--- Source information Enclosed Below ---

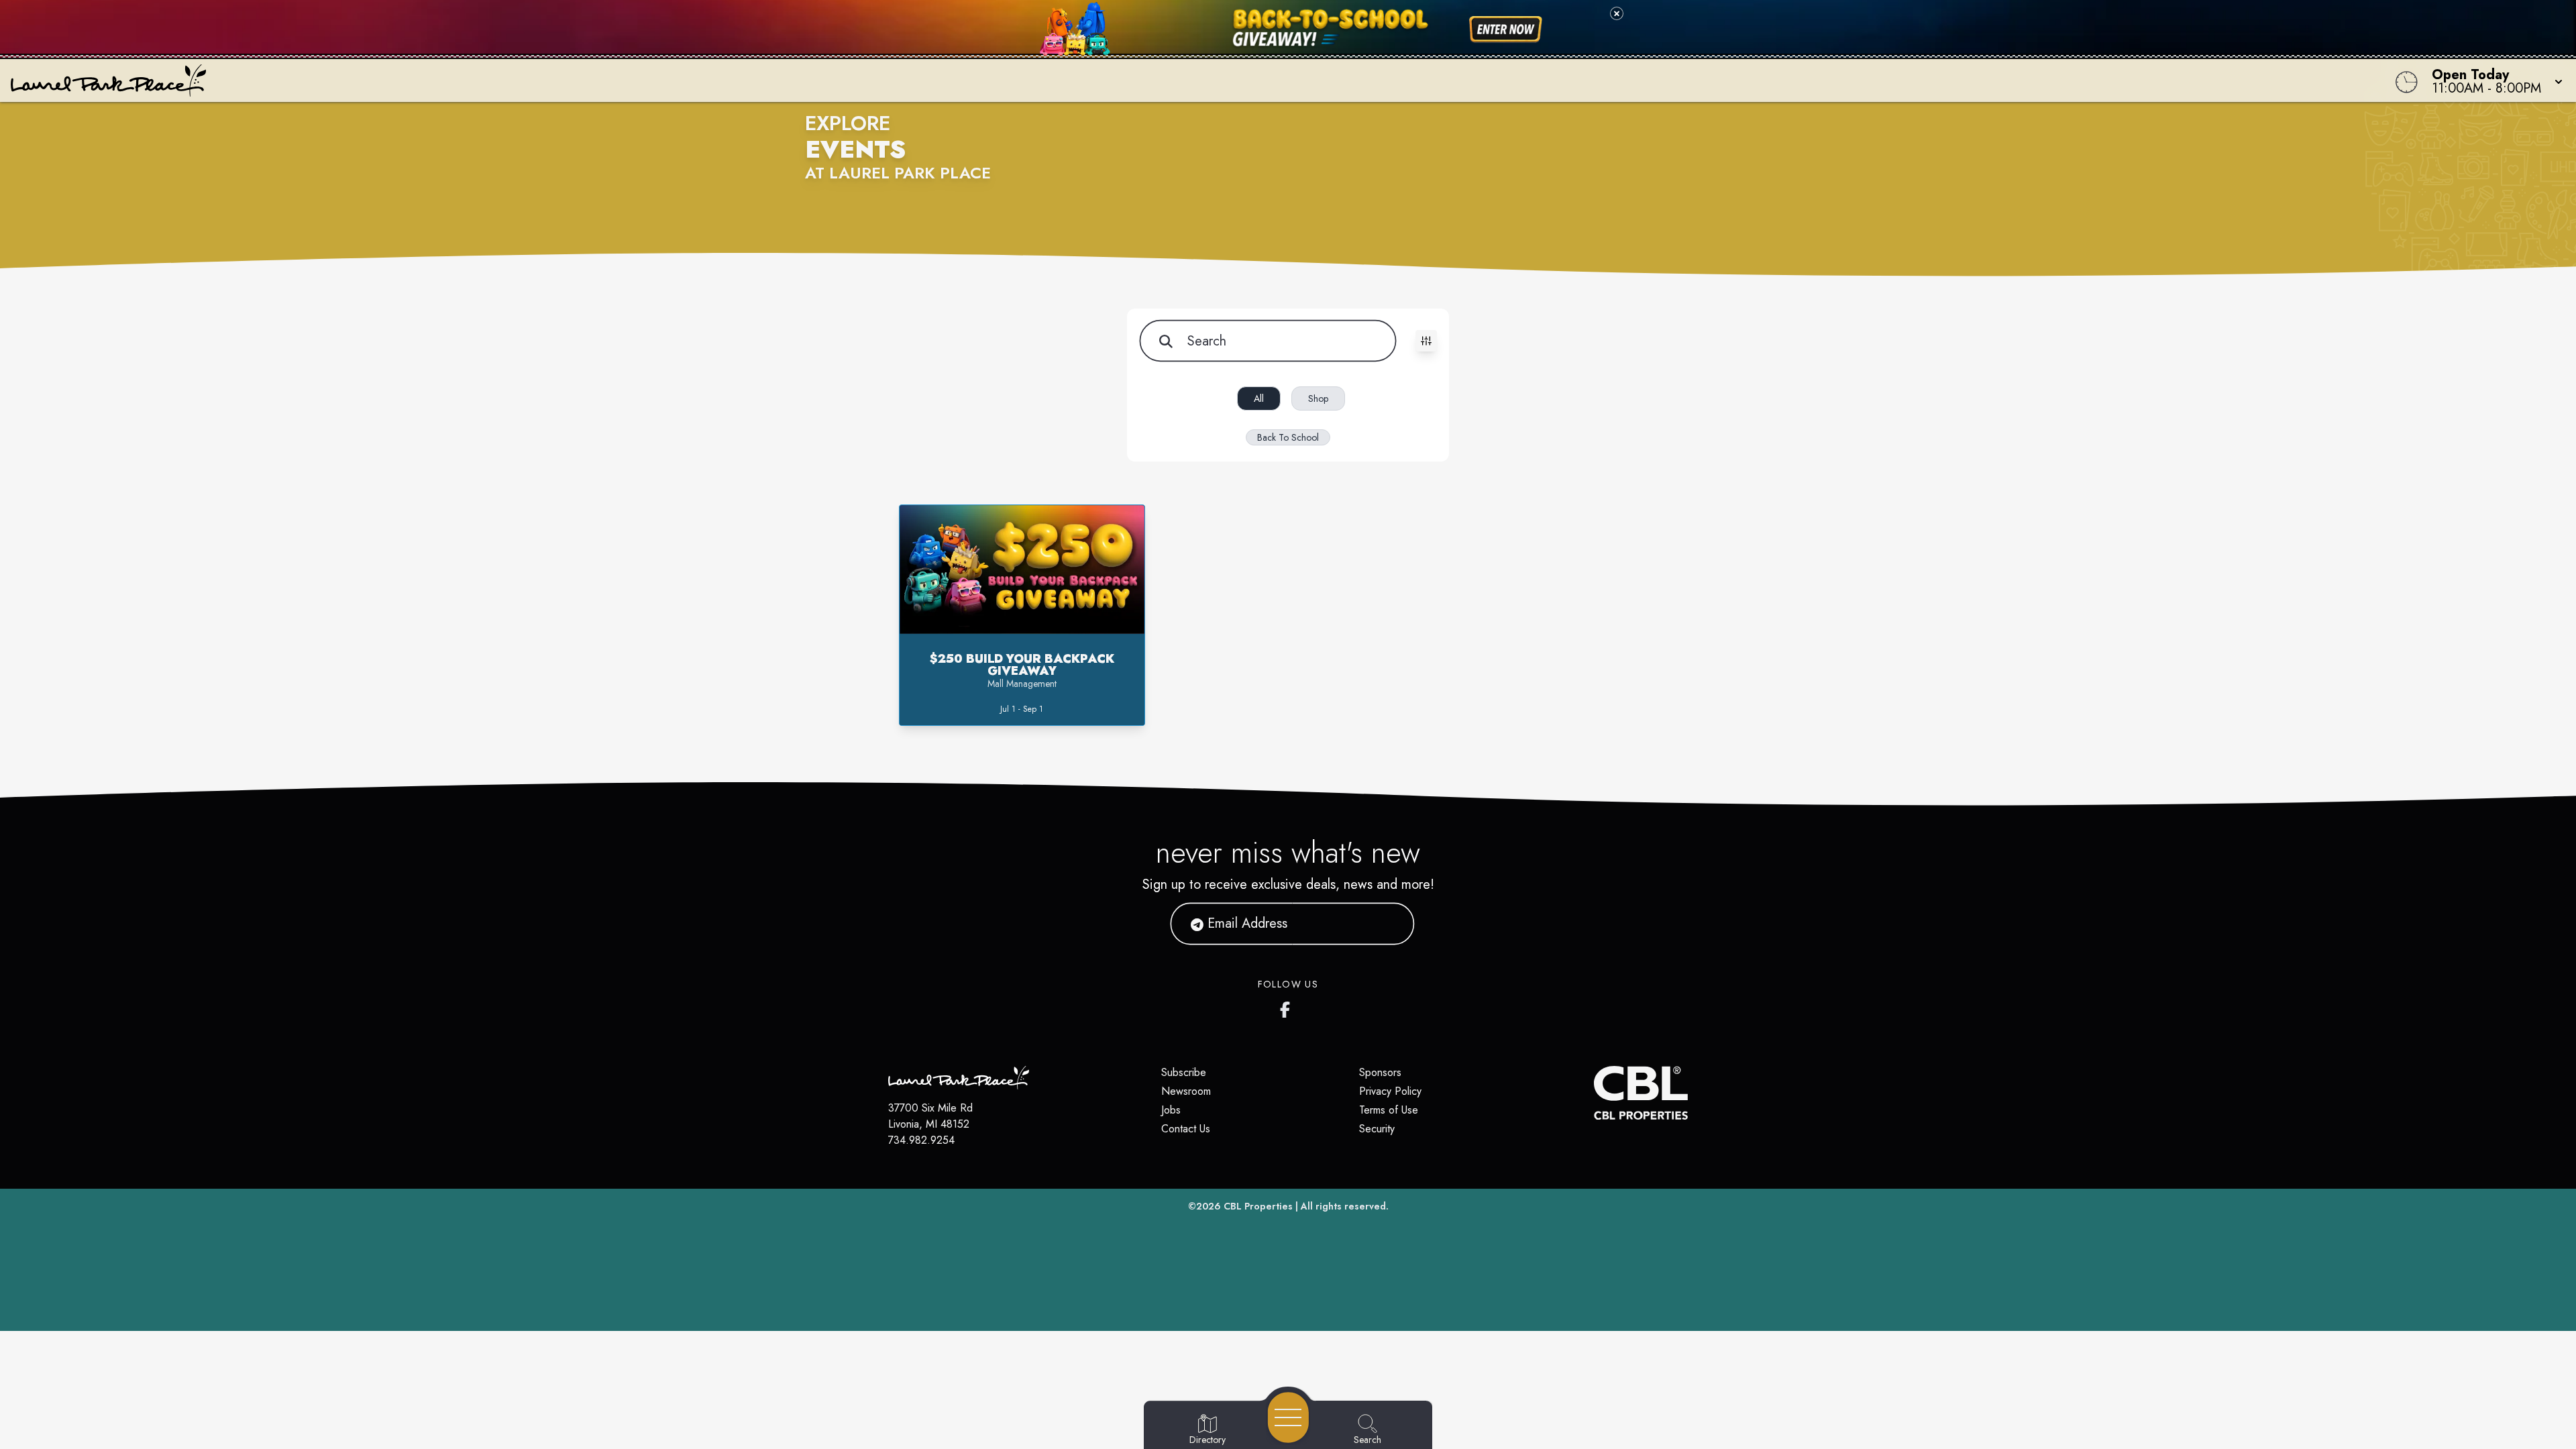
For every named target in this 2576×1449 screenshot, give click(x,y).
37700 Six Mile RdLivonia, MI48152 (930, 1116)
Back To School (1288, 437)
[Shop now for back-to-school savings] (1505, 29)
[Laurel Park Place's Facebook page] (1288, 1007)
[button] (2493, 80)
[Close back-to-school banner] (1616, 13)
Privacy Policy (1390, 1091)
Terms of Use (1388, 1110)
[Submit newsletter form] (1388, 924)
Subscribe (1183, 1072)
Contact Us (1185, 1128)
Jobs (1171, 1110)
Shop (1318, 398)
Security (1377, 1128)
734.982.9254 (921, 1140)
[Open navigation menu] (1288, 1417)
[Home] (969, 80)
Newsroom (1186, 1091)
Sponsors (1380, 1072)
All (1259, 398)
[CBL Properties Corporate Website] (1594, 1093)
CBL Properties (1258, 1206)
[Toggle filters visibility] (1426, 341)
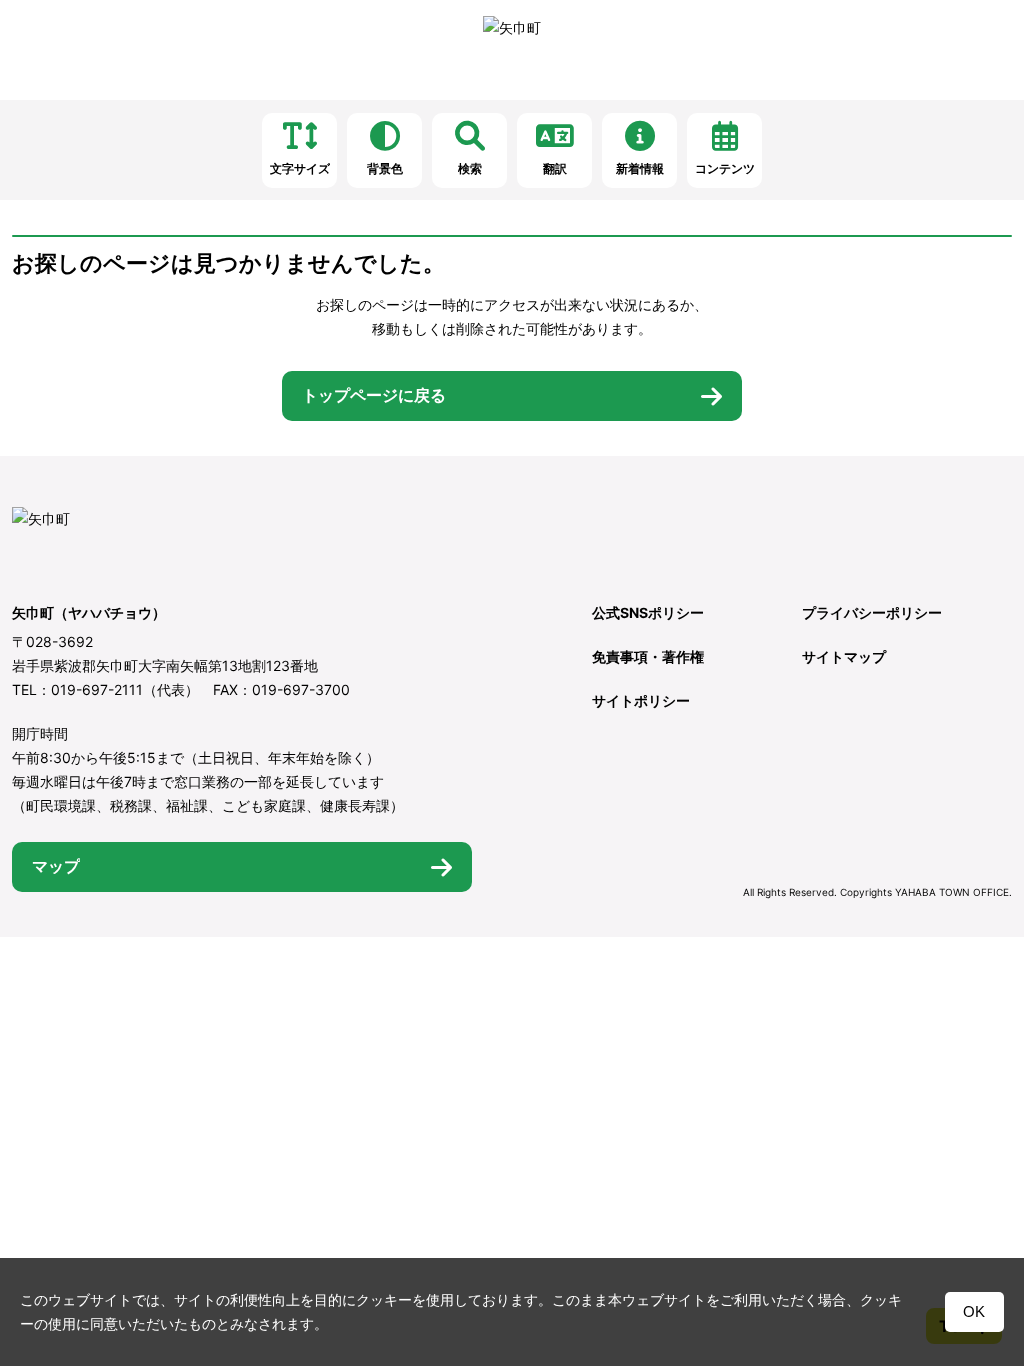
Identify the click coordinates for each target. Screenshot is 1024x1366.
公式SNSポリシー (648, 612)
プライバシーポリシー (872, 612)
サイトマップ (844, 656)
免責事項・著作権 (648, 656)
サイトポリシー (641, 700)
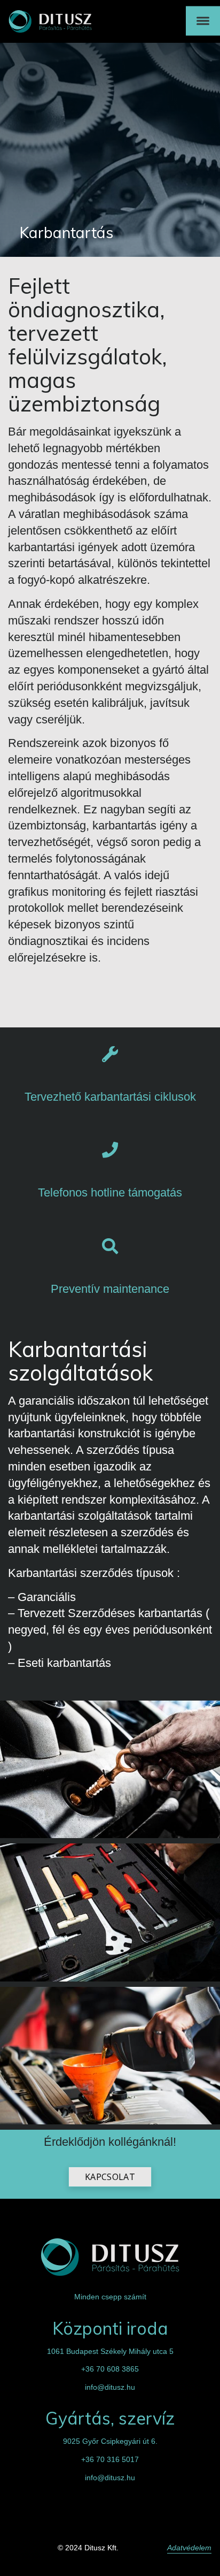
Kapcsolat (110, 2177)
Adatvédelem (189, 2547)
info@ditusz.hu (110, 2387)
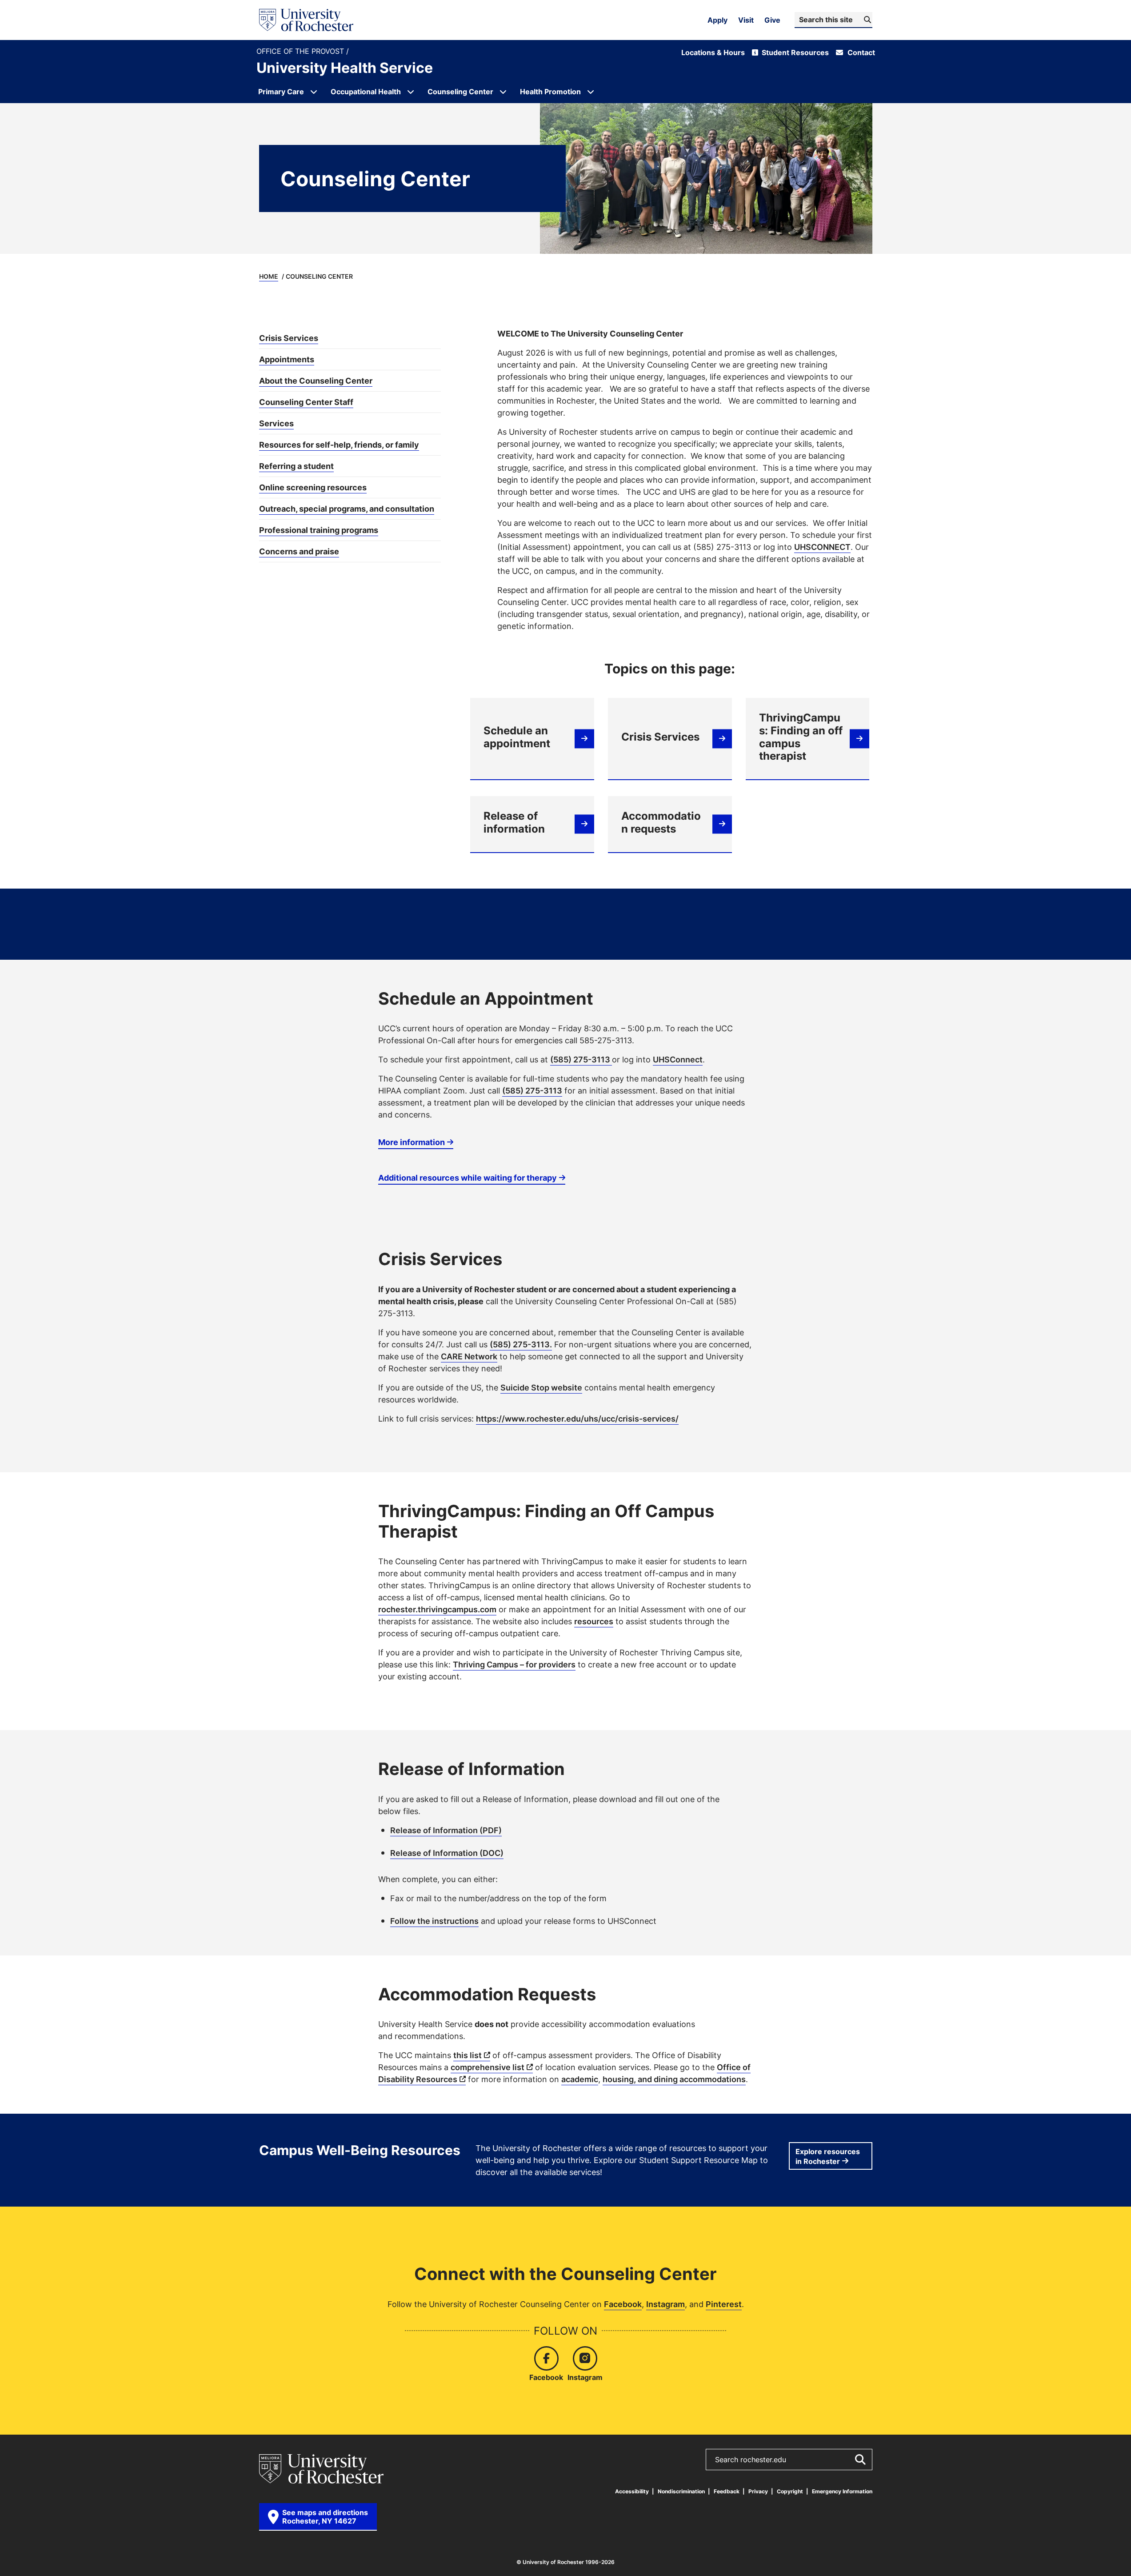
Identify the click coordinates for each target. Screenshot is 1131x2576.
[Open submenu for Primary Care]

--- End of Enclosed Source information ---

• _Directions_
The answer should be the records above, unchanged, with the pictures omitted.

• _Solution below_
For every named target in this 2576×1449 screenshot, give click(x,y).
37700 Six Mile RdLivonia, MI48152 (930, 1116)
Back To School (1288, 437)
[Shop now for back-to-school savings] (1505, 29)
[Laurel Park Place's Facebook page] (1288, 1007)
[button] (2493, 80)
[Close back-to-school banner] (1616, 13)
Privacy Policy (1390, 1091)
Terms of Use (1388, 1110)
[Submit newsletter form] (1388, 924)
Subscribe (1183, 1072)
Contact Us (1185, 1128)
Jobs (1171, 1110)
Shop (1318, 398)
Security (1377, 1128)
734.982.9254 (921, 1140)
[Open navigation menu] (1288, 1417)
[Home] (969, 80)
Newsroom (1186, 1091)
Sponsors (1380, 1072)
All (1259, 398)
[CBL Properties Corporate Website] (1594, 1093)
CBL Properties (1258, 1206)
[Toggle filters visibility] (1426, 341)
Identify the click coordinates for each target. Screenshot is 1024x1366.
公式SNSポリシー (648, 612)
プライバシーポリシー (872, 612)
サイトマップ (844, 656)
免責事項・著作権 (648, 656)
サイトポリシー (641, 700)
Kapcsolat (110, 2177)
Adatvédelem (189, 2547)
info@ditusz.hu (110, 2387)
Identify the click coordinates for each target. Screenshot is 1131x2576.
[Open submenu for Primary Care]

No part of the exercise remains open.